Denn das Wort Kanzlerkandidat wird im Text sorgfältig vermieden, nicht einmal den Anspruch, stärkste Kraft zu werden, melden die Grünen an. „Wir kämpfen für ein starkes grünes Ergebnis bei der kommenden Bundestagswahl“, heißt es stattdessen schlicht. Und: „Robert Habeck hat das Zeug zu einem guten Bundeskanzler“. Alleine bleiben soll er aber nicht, stattdessen soll der Kandidat, der nicht Kanzlerkandidat genannt wird, „im Spitzenduo mit Annalena Baerbock“ arbeiten.

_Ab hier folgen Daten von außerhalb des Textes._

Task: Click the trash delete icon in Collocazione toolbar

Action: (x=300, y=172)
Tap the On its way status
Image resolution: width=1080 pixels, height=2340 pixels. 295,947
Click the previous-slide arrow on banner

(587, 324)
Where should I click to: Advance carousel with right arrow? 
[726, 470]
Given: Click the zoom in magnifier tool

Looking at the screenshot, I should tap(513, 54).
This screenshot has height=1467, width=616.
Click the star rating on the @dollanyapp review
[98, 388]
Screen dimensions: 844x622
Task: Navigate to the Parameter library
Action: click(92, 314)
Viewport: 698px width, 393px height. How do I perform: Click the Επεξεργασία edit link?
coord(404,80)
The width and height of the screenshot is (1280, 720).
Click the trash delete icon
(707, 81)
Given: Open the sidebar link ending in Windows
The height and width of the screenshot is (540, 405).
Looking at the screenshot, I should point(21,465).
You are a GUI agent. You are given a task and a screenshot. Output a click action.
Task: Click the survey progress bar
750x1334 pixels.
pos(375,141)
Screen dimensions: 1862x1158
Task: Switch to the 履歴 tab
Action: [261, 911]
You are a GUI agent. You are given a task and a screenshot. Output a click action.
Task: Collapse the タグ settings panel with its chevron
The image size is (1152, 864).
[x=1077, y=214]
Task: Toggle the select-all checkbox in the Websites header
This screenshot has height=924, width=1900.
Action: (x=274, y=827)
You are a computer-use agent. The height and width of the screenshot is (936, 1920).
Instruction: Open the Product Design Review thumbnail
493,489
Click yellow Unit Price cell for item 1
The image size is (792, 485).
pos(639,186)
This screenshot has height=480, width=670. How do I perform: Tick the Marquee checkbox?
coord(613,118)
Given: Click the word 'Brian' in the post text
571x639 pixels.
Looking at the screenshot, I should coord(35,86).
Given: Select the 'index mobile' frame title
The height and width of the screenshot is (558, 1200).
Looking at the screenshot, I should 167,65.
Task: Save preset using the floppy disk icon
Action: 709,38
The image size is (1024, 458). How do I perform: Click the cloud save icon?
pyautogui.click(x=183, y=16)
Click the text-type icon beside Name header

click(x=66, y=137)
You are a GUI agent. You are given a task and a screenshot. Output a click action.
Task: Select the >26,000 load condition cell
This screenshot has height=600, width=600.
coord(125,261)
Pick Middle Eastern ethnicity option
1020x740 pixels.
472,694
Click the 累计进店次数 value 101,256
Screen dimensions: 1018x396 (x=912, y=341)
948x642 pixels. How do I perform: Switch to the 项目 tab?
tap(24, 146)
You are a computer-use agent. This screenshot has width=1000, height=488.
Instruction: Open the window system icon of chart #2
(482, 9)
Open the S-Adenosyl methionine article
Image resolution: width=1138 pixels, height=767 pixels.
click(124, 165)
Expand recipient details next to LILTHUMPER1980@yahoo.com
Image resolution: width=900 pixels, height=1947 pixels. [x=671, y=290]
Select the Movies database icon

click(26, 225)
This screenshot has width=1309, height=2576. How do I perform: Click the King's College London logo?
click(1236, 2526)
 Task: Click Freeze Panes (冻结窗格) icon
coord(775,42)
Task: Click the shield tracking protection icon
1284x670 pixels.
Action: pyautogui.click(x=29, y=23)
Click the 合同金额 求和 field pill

Es ist eine bemerkenswert verdruckste Art anzukündigen, dass Habeck für die Grünen um das mächtigste Regierungsamt im Staat kämpfen soll. An diesem Sonntag sollen die Delegierten beim Grünen-Parteitag in Wiesbaden den Wirtschaftsminister und Vizekanzler an die Spitze ihres Wahlkampfs stellen. Doch schon vor der offiziellen Bestätigung Habecks durch die Partei scheint ein Fragezeichen dahinterzustehen, wie ernst es die Grünen mit dem erneuten Anlauf aufs Kanzleramt – und ihrem Kandidaten – wirklich meinen.
Die Grünen wollen verhindern, dass nur Scholz und Merz ans Kandidaten gelten
Die Zurückhaltung ist begründet: In den Umfragen stehen die Grünen seit Monaten hartnäckig bei 10 bis 12 Prozent, auch das Aus der ungeliebten Ampel-Koalition hat daran nichts geändert. Von der Union als Spitzenreiter trennen die Partei derzeit rund 20 Prozentpunkte. In dieser Situation einen Kanzlerkandidaten auszurufen, fürchtet man in der Partei, könnte den Grünen als vermessen ausgelegt werden.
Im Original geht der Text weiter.